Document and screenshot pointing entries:
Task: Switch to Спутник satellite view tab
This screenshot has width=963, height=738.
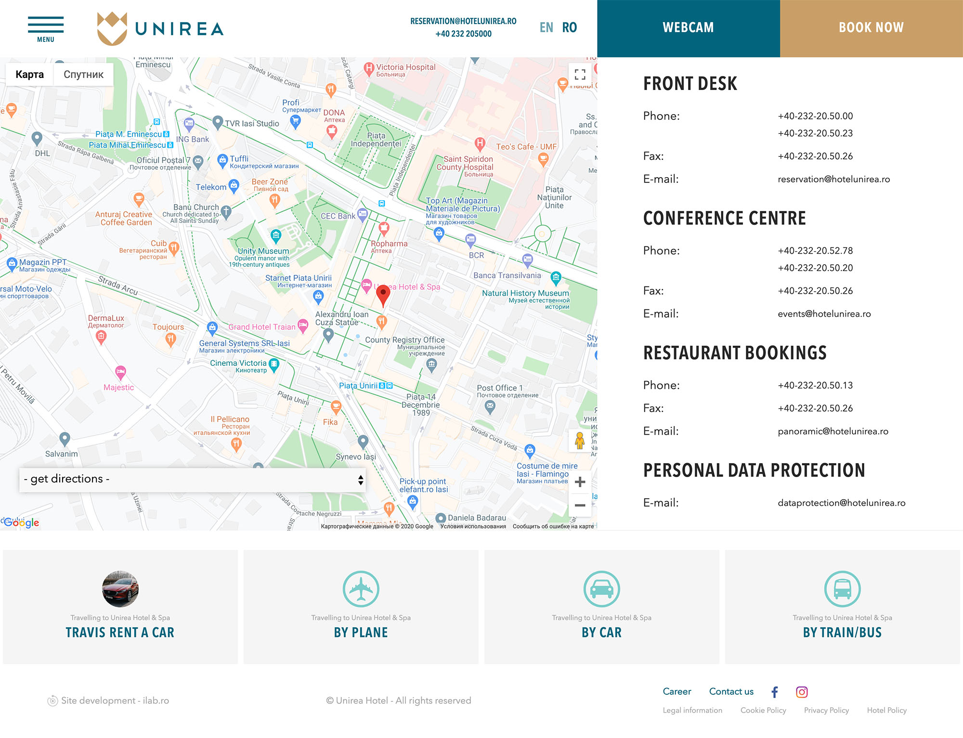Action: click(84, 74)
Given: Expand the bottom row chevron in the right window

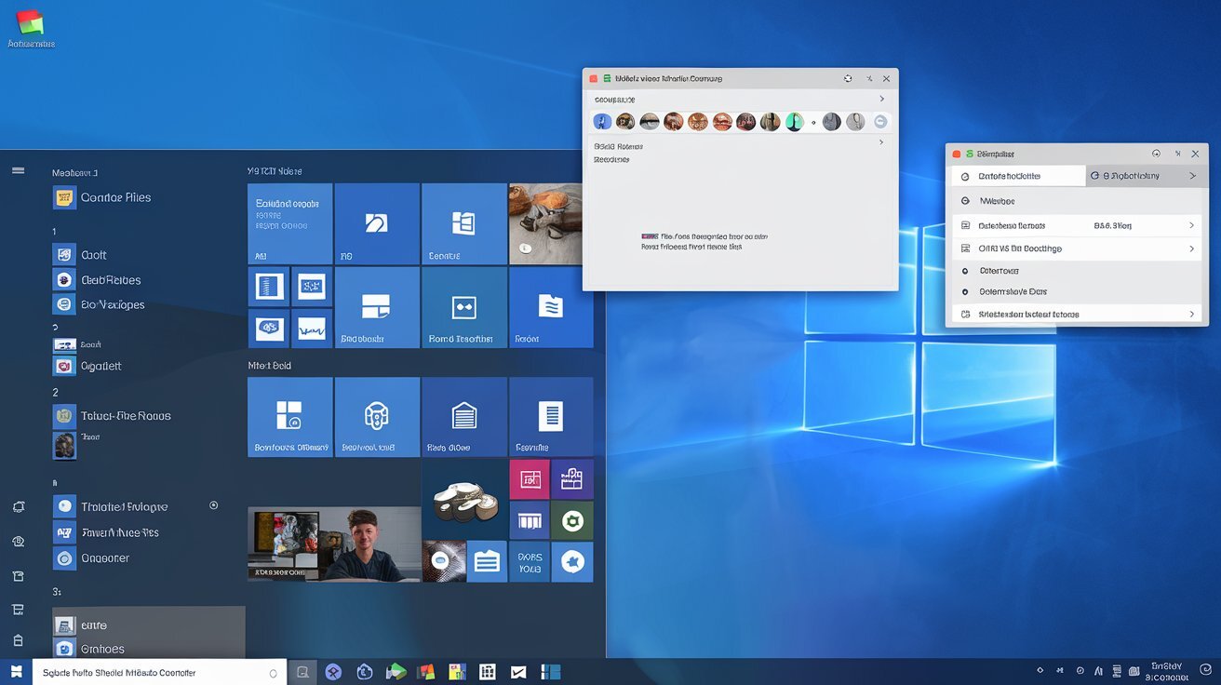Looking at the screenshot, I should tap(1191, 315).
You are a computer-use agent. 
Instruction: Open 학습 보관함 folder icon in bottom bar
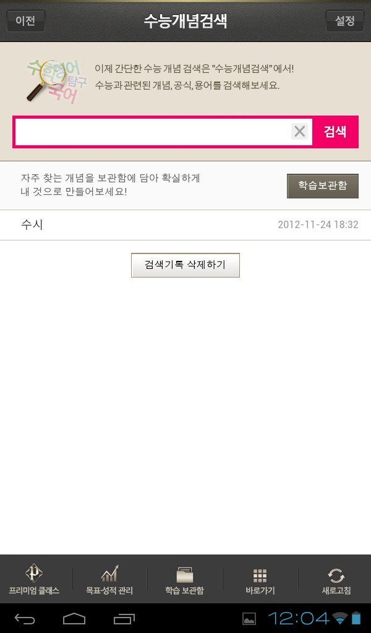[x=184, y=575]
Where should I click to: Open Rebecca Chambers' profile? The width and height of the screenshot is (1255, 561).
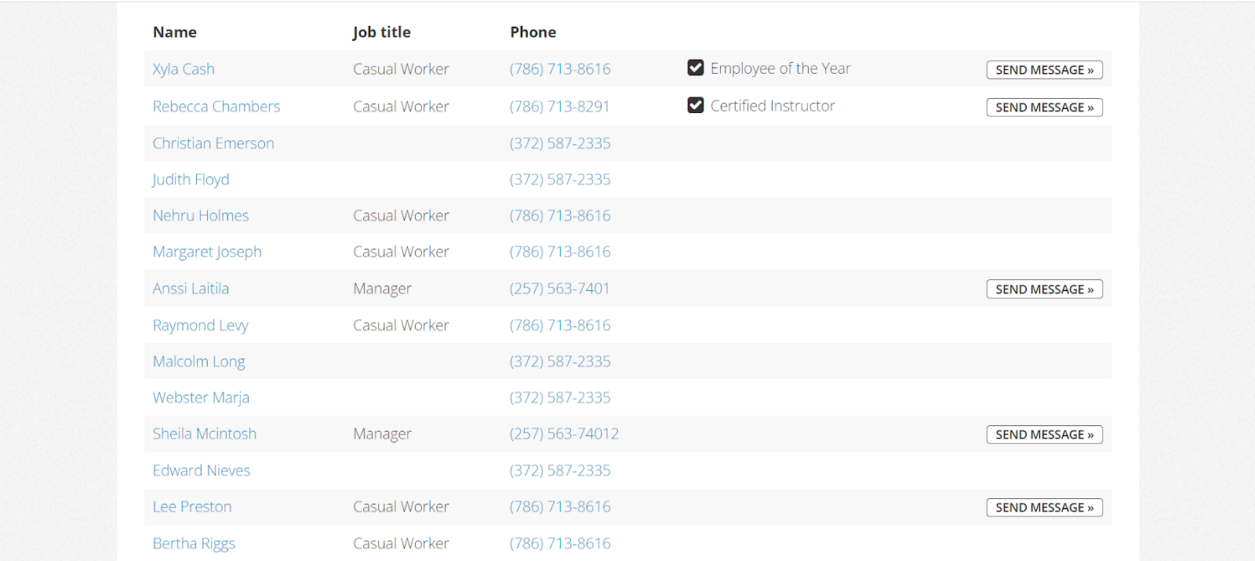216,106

STATED EXERCISE: Format the lines of the items above as a Markdown table with the columns "Row" and "Line", numbering each line and skipping blank lines. Omit the pictures from the table.

CORRECT RESULT:
| Row | Line |
|---|---|
| 1 | Task: Switch to Спутник satellite view tab |
| 2 | This screenshot has width=963, height=738. |
| 3 | Action: click(84, 74) |
| 4 | Given: Expand the bottom row chevron in the right window |
| 5 | Looking at the screenshot, I should tap(1191, 315). |
| 6 | You are a computer-use agent.  |
| 7 | Instruction: Open 학습 보관함 folder icon in bottom bar |
| 8 | [x=184, y=575] |
| 9 | Where should I click to: Open Rebecca Chambers' profile? The width and height of the screenshot is (1255, 561). |
| 10 | 216,106 |